The excitation laser pulses are modulated mechanically and the signal synchronized to the laser modulation is detected. By fixing the time delay position at the maximum amplitude of the THz emission, images are acquired by moving the sample under the focused fs laser irradiation. The spatial resolution of the LTEM is limited by the size of the excitation laser spot. Knife-edge measurement shows that the excitation laser spot size at the focal position of the paraboloidal mirror is 2.5 µm at full width at half maximum. One of the reasons for this relatively large value is the surface roughness of the off-axis paraboloidal mirror, whose accuracy is up to one wavelength at 630 nm.

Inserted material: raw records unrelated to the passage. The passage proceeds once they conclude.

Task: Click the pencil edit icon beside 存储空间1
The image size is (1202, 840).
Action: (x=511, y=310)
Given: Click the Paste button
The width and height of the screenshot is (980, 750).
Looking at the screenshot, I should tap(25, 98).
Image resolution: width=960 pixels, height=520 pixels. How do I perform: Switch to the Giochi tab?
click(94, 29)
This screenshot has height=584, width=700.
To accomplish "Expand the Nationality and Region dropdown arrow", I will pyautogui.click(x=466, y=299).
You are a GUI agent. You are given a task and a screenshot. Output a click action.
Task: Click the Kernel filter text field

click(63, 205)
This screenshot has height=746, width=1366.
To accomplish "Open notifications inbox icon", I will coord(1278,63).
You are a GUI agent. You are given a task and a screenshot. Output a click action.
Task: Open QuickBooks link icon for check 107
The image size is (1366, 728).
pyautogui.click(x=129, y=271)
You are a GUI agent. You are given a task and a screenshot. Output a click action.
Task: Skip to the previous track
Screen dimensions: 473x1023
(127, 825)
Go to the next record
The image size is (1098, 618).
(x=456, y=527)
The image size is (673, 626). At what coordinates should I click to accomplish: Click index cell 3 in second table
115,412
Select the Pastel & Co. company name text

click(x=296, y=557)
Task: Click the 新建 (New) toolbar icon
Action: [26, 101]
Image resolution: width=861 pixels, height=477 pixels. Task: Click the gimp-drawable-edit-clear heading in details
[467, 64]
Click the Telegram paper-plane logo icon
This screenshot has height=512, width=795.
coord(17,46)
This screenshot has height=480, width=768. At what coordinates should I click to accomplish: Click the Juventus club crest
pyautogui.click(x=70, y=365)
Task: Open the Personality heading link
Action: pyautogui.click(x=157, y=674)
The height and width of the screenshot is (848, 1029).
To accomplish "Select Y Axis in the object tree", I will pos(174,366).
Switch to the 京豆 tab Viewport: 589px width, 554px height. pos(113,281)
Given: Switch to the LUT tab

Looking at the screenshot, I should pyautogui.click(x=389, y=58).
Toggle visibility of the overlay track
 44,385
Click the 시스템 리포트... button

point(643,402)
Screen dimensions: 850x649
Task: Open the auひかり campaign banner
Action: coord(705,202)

To evaluate the spatial resolution, we measured a test sample consisting of several gold line and space patterns on InP substrate. Figure 2(a) shows a schematic of the test pattern. The widths of the lined and spaced in the pattern were 30, 10, 5, 1.5 and 1 µm. Figure 2(b) shows the line scan profile of the THz emission amplitude from the test pattern under a bias voltage of 1.5 V. THz waves are emitted from the gaps between the gold lines where an electric field exists and the sign of the THz emission amplitude alternates with the direction of the electric field. The smallest pattern for which the THz emission from the electric field could be detected was the 1.5-µm-wide line and space pattern. The temporal waveform of the THz emission and its Fourier spectrum from the 30-µm-wide line and space pattern are shown in (c) and (d). The THz emission has an oscillating waveform due to the resonance effect on the horizontal striplines around 80 ps after the sharp waveform that results from the transient photocurrent at the InP substrate surface. A similar effect was reported on the THz emission from a photoconductive switch with a log-periodic antenna and explained by the effect of the wave propagation along the antenna edges and its reflection [13].

 figure: Fig. 2.

Fig. 2. The widths of the lines and gaps in the test pattern (a) are 30, 10, 5, 1.5 and 1 µm. THz emission profile (b) from the test pattern is obtained by a line scan measurement with fixing the time delay at the position indicated by an arrow in the temporal waveform (c) of the THz emission. (d) The amplitude spectrum of the THz emission from the line and space pattern.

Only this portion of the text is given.